BEGIN Data shown

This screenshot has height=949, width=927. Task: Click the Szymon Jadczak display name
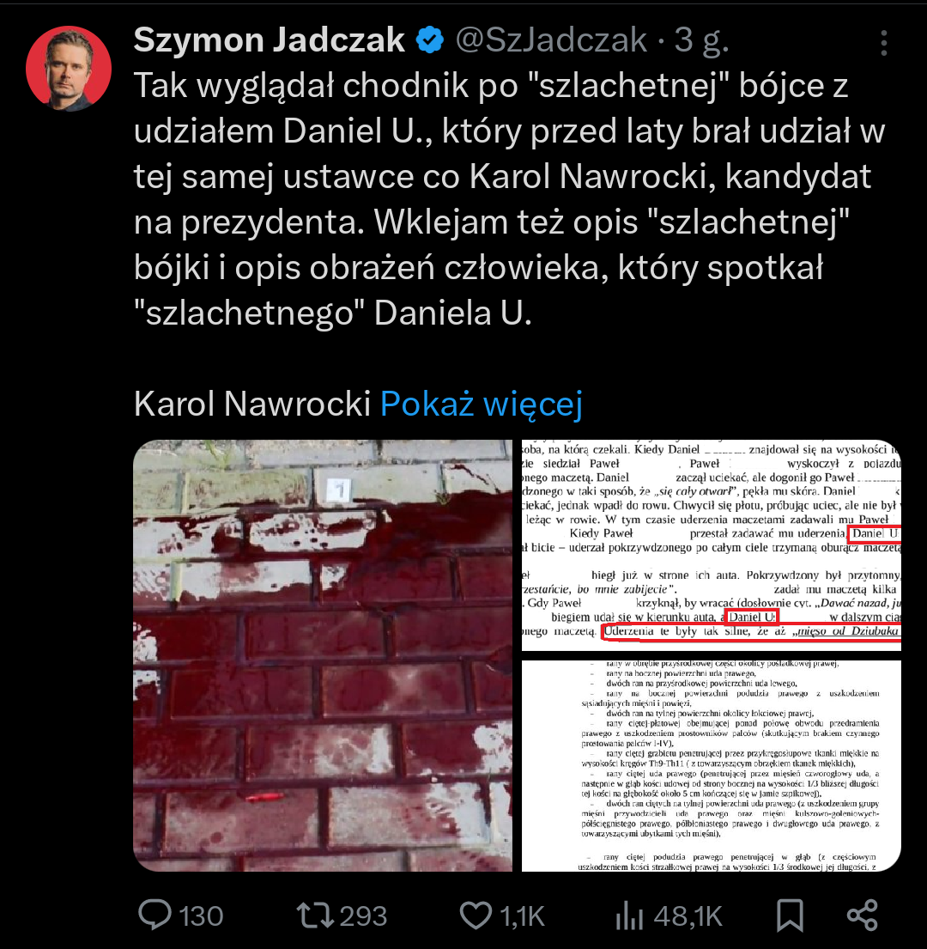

END Data shown
BEGIN Data shown

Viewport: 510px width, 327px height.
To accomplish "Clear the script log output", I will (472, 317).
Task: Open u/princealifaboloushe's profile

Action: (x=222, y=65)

END Data shown

- [Problem] How many lines of the listing above carry the string "height"? Report that number with no other text.

- [Output of the task] 2